Texte fourni ::
-*-
GRANDES FIGURES VOYAGES

Petites méditations de Carême avec Michel Serres

Cher Michel Serres, vous ne nous quittez jamais. Un jour de printemps, c’était le premier juin, vous vous êtes éloigné, sur la pointe des pieds. Je revois cet après-midi de janvier, quelques temps avant – mais le temps est si fluctuant, n’est-ce pas ?- où vous me receviez chez vous, à Vincennes. Derrière la porte bleue, un grand arbre dans la cour et votre petite maison comme un navire toujours prêt à lever l’ancre. J’entends votre accent de rocaille. Je retrouve le bonheur des heures à vous écouter et votre accolade chaleureuse à l’heure du départ.  Fils de marinier, né le 1er septembre 1930 à Agen, élève à l’Ecole Navale de Brest (1949), avant d’entrer brillamment à l’Ecole Normale Supérieure (1952), vous avez tant navigué sur les flots, comme sur les mots, écrit des dizaines d’ouvrages de sciences et de philosophie. De votre vivant, déjà, vous étiez Immortel, élu à l’Académie Française, ce cénacle voulu par Richelieu, sous la coupole que l’on admire quand on franchit le pont, le joli pont des Arts. Des ponts, vous les aimiez tant. Enfant, vous vouliez en bâtir. Et vous l’avez fait, de la plus belle manière, en tissant entre nous d’invisibles et éternelles passerelles de mots et d’esprit. Vous nous avez appris que tout est question de regard, de la douceur, de la confiance avec laquelle il se pose sur le monde et sur les autres.

Chaque médaille a son revers…. Derrière toute pensée optimiste, il y a des ombres à chasser. Nous les avions laisser filer, comme les nuages, aussi rapides que les heures assis au beau milieu du doux désordre de votre bureau, planète où le papier et les écrans tentaient de vivre en harmonie. A l’heure où le digital s’insinue partout, où nos vies vibrent plus par Zoom ou Teams qu’au bistro ou sur la place du village, il est si bon de retrouver votre sourire tendre, votre lucidité joueuse et de puiser dans l’eau vive de votre sagesse malicieuse pour traverser sans peur les rapides du temps. Vous veillez sur nous depuis votre bastinguage éternel, cher Arlequin de nos esprits. Adishatz, cher Michel Serres, qui comme vous le savez, veut dire en gascon aussi bien bonjour, qu’ Au-revoir  ou A Dieu…

L’univers numérique a-t-il changé votre manière de travailler ?
-*-
Enregistrements issus d'un jeu de données de pointage:
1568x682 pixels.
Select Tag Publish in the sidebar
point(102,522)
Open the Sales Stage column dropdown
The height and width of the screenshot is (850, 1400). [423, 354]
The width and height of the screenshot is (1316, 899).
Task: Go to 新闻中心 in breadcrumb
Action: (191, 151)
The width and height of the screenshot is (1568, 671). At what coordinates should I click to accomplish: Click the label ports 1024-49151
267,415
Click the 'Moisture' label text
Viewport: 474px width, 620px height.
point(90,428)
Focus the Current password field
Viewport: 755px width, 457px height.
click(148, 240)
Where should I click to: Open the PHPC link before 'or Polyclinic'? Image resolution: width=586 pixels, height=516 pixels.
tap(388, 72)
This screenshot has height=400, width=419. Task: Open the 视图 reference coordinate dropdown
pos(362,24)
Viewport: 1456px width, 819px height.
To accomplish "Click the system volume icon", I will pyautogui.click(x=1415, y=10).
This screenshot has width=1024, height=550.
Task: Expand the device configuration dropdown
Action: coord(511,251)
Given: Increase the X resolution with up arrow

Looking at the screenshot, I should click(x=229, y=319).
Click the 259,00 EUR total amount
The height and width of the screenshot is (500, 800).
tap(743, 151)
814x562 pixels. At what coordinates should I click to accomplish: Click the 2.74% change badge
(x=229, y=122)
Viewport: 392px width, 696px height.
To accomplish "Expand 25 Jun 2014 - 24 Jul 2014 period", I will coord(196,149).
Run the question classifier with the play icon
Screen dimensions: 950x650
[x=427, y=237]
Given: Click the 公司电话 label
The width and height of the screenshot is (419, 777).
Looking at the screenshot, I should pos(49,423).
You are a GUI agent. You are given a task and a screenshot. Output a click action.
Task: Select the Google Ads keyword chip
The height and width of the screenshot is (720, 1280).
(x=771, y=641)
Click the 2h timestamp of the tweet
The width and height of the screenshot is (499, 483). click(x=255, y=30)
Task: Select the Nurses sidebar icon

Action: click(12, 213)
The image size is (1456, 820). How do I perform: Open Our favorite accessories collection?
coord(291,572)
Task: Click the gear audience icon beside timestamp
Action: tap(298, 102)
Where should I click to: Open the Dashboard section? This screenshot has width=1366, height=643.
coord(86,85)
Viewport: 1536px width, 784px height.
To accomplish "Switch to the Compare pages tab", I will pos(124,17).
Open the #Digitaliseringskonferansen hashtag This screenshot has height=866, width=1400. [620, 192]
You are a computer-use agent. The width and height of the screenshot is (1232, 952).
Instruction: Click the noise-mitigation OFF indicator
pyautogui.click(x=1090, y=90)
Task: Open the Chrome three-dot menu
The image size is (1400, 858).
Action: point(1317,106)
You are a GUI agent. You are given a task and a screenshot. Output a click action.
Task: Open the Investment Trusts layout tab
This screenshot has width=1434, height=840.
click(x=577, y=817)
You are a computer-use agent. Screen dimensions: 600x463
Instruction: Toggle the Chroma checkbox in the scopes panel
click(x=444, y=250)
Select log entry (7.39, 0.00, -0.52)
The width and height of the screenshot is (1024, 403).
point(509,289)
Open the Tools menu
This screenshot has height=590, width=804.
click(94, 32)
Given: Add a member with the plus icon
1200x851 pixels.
-*-
Exercices proposés ::
- A) Dans l'hommage à Michel Serres, traduisez en anglais la phrase « Enfant, vous vouliez en bâtir. »
- B) Rassemblez toutes les lignes des enregistrements où figure la chaîne « what », en tenant compte de la casse.
Ces enregistrements sont sans rapport avec l'hommage à Michel Serres.

Corrigés par exercice ::
- A) As a child, you wanted to build them.

- B)
The width and height of the screenshot is (1568, 671). At what coordinates should I click to accomplish: Click the label ports 1024-49151
814x562 pixels. At what coordinates should I click to accomplish: Click the 2.74% change badge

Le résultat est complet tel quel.